Resurrecting Rain explores the unanticipated consequences of the choices that we make, the bonds and boundaries of love and the cost of our infatuation with materialism. At its heart the novel is a tale of loss and redemption, a reevaluation of our material culture and an appreciation for the blessing of friends and family. It demonstrates that sometimes you have to lose everything before you find yourself.
About the Author:
A Cleveland native, Patricia Averbach is the former director of the Chautauqua Writers’ Center in Chautauqua, New York. Her debut novel, Painting Bridges ( Bottom Dog Press in 2013) set in a small town in Western New York in 1976, is a story of grief and redemption. Michelle Ross, critic for the Plain Dealer, described Painting Bridges as an “introspective, intelligent and moving novel.”
Her second novel, Resurrecting Rain, won a Royal Palm Literary Award from the Florida Writers Association and was a semi-finalist for a Tucson Festival of Books Literary Award under the title New Moon Rising.
My Opinion:
I will be honest here. I received Resurrecting Rain, read the synopsis and couldn’t remember agreeing to review it. That happens – I read and review a lot of books. Then I couldn’t remember why I had decided to read it. That happens sometimes too. It is often six months from the time I accept a book to the time I read a book. It is way out of my reading wheelhouse and I was OK, let’s get reading and see what I have gotten myself into. And boy was I glad that I was reading this book!

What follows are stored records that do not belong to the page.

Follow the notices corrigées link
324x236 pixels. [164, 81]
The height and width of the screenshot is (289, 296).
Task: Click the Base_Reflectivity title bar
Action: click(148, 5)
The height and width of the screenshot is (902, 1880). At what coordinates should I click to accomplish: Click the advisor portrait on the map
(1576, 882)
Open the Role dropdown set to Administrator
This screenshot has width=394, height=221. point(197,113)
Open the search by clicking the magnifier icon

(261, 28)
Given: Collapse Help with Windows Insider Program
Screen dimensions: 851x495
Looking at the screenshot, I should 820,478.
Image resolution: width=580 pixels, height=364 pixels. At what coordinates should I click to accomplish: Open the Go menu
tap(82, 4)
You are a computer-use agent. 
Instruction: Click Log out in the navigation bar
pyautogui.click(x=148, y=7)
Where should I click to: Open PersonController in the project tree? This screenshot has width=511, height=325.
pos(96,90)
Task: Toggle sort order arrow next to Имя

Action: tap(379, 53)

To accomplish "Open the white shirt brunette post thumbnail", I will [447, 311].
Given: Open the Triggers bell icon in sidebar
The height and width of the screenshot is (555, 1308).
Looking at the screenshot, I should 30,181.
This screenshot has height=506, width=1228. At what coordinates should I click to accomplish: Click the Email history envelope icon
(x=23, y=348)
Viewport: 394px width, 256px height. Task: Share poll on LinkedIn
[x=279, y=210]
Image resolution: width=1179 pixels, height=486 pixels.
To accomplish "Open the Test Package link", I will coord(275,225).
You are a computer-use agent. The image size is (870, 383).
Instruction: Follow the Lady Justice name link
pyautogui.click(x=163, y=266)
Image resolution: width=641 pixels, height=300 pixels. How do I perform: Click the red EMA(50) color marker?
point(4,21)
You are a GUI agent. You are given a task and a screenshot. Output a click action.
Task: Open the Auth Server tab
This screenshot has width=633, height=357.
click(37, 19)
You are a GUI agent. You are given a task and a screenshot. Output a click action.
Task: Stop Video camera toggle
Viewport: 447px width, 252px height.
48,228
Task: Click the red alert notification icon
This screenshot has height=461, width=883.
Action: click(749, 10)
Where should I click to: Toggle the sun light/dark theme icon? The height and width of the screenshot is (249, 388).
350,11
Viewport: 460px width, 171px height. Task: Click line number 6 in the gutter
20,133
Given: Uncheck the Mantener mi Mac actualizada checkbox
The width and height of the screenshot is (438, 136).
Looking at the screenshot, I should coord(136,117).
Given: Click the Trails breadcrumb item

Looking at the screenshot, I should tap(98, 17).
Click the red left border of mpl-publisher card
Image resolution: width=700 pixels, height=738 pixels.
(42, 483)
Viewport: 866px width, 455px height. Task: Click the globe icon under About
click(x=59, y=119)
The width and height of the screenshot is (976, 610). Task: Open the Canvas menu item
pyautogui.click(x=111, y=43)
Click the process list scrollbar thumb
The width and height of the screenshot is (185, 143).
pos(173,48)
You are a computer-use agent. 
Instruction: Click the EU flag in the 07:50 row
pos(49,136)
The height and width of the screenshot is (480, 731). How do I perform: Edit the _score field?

Resurrecting Rain starts with a marriage starting to crack due to a husband’s betrayal. What follows is the slow disintigration of the family unit and a journey for each family member to find who they are and where they belong in this world.
The story pulls you in from the first pages as the facade that Deena had created around her beautiful house and perfect children falls when her husband goes against her wishes and advice to make an investment and they lose everything. They are forced into a tiny apartment and soon the cracks really start to show. It devolves even further when she experiences problems at work and soon the four members of the family are living very separate lives. The book is mostly about Deena’s journey to find out exactly who she is, where she came from and getting back to where she belongs.
I picked it up and I didn’t put it down until I was done. The characters are so well drawn – you don’t really love any of them, well except for one but I don’t want to spoil things. And you don’t really hate any of them, although you come close with the husband. This goes to show how just plain human they all are. Ms. Averbach is the kind of writer that spins magic. To take topics like a marriage breaking up, homelessness and acts of violence and make them so compelling and ultimately uplifting is a skill. I will read this one again as there is more for me to glean.